# Module 9 — NLP Basics & Embeddings (Expanded)

This notebook covers practical, classroom-friendly NLP workflows:

- text preprocessing and TF-IDF baseline
- LSTM-based classifier (Keras) on IMDB (small subset)
- Hugging Face tokenization and feature extraction (DistilBERT)
- fine-tuning DistilBERT for text classification (short demo)

Notes: run in Colab with a GPU for transformer fine-tuning. Training steps are intentionally short for demos.

## 1 — Setup (install packages and imports)

In [None]:
# Install libraries (transformers and datasets are optional but useful for HF experiments)
!pip -q install -U transformers datasets sentencepiece --quiet
!pip -q install -U tensorflow scikit-learn --quiet

import numpy as np
import pandas as pd
import matplotlib.pyplot as plt
import tensorflow as tf
from sklearn.feature_extraction.text import TfidfVectorizer
from sklearn.model_selection import train_test_split
from sklearn.linear_model import LogisticRegression

print('TF version:', tf.__version__)
print('Transformers available')


## 2 — TF-IDF Baseline (small synthetic dataset)

In [None]:
# Small synthetic dataset for quick TF-IDF demo
docs = [
    'I love this movie, it is fantastic and exciting',
    'This film was terrible and boring',
    'What a great and thrilling performance',
    'I did not like the movie, it was dull',
    'Amazing acting and wonderful score',
    'Bad plot and poor acting'
]
labels = [1,0,1,0,1,0]  # 1=positive, 0=negative

v = TfidfVectorizer(ngram_range=(1,2), max_features=50)
X = v.fit_transform(docs)
print('TF-IDF shape:', X.shape)

# Simple logistic regression baseline
clf = LogisticRegression().fit(X, labels)
print('Baseline training done.
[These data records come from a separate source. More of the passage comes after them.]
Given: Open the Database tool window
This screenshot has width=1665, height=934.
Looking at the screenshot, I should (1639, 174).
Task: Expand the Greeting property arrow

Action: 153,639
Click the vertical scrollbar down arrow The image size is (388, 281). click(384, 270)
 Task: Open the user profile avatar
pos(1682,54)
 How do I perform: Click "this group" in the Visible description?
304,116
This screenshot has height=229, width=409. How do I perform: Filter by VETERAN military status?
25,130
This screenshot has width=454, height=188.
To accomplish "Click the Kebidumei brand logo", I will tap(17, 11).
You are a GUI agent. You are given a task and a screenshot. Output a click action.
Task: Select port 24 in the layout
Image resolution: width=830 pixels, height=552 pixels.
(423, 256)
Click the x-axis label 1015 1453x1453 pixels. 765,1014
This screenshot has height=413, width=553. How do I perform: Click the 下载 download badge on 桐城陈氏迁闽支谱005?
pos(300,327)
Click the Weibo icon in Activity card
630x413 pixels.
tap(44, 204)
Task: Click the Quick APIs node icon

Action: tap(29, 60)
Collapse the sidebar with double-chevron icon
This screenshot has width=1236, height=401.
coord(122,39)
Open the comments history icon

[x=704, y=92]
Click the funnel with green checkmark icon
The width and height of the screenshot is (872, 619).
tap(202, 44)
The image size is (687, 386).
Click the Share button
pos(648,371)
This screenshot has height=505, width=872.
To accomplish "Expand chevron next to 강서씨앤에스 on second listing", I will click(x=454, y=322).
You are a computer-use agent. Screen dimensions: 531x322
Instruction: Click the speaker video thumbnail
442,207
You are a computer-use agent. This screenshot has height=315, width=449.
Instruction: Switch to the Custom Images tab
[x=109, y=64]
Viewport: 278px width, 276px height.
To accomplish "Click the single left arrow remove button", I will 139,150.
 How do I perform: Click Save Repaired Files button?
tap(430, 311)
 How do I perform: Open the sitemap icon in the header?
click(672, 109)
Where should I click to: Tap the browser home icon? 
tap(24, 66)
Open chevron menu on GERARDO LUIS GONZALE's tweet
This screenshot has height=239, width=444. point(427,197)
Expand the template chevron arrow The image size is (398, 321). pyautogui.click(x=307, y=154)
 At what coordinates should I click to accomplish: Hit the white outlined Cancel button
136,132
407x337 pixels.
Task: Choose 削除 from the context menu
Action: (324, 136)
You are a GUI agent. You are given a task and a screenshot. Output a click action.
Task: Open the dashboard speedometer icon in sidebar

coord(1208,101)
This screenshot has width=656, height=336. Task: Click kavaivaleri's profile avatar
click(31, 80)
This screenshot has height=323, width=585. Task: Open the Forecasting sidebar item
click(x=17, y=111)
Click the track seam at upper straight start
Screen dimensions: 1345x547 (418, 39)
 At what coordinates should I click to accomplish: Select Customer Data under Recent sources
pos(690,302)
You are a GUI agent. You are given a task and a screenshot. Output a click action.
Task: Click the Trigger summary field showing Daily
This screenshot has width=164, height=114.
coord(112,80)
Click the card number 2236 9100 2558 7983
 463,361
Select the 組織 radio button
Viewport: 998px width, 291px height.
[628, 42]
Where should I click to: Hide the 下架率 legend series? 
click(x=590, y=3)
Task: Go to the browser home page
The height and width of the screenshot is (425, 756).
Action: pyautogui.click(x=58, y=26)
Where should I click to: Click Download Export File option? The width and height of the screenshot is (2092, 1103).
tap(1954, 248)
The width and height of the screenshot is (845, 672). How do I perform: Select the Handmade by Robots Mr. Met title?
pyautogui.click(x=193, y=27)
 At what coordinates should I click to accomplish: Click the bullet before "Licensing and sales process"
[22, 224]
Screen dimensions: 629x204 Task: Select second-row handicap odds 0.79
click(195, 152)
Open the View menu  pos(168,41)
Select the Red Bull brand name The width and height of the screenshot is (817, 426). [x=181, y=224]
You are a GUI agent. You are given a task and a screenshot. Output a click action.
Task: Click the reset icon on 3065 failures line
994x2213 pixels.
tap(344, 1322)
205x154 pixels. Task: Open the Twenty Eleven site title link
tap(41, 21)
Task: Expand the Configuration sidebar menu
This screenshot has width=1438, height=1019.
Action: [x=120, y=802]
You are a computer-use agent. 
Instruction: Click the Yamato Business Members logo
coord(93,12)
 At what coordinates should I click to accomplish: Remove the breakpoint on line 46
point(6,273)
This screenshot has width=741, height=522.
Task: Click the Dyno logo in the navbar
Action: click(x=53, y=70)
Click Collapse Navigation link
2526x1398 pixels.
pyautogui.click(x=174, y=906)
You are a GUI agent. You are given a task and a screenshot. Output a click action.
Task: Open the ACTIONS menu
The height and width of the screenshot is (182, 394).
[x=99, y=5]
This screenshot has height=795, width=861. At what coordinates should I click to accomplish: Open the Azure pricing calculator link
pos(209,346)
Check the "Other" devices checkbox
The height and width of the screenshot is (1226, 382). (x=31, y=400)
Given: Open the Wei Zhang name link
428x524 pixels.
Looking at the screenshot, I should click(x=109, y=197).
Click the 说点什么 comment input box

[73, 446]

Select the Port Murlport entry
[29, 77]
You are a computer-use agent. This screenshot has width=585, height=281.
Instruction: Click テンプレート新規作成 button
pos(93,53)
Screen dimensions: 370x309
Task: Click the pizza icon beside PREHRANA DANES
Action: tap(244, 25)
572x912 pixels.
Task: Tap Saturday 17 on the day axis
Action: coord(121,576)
Example preds:', clf.predict(v.transform(['fantastic movie','poor acting'])))


## 3 — LSTM classifier on IMDB (Keras) — quick demo

In [None]:
# Use TF Keras IMDB dataset (integer-encoded)
from tensorflow.keras.datasets import imdb
from tensorflow.keras.preprocessing.sequence import pad_sequences
from tensorflow.keras import layers, models

# limit vocab and sequence length for speed
VOCAB_SIZE = 10000
MAXLEN = 200
(x_train,y_train),(x_test,y_test) = imdb.load_data(num_words=VOCAB_SIZE)
# use small subset for demo
x_train = x_train[:8000]; y_train = y_train[:8000]
x_test = x_test[:2000]; y_test = y_test[:2000]

x_train = pad_sequences(x_train, maxlen=MAXLEN)
x_test = pad_sequences(x_test, maxlen=MAXLEN)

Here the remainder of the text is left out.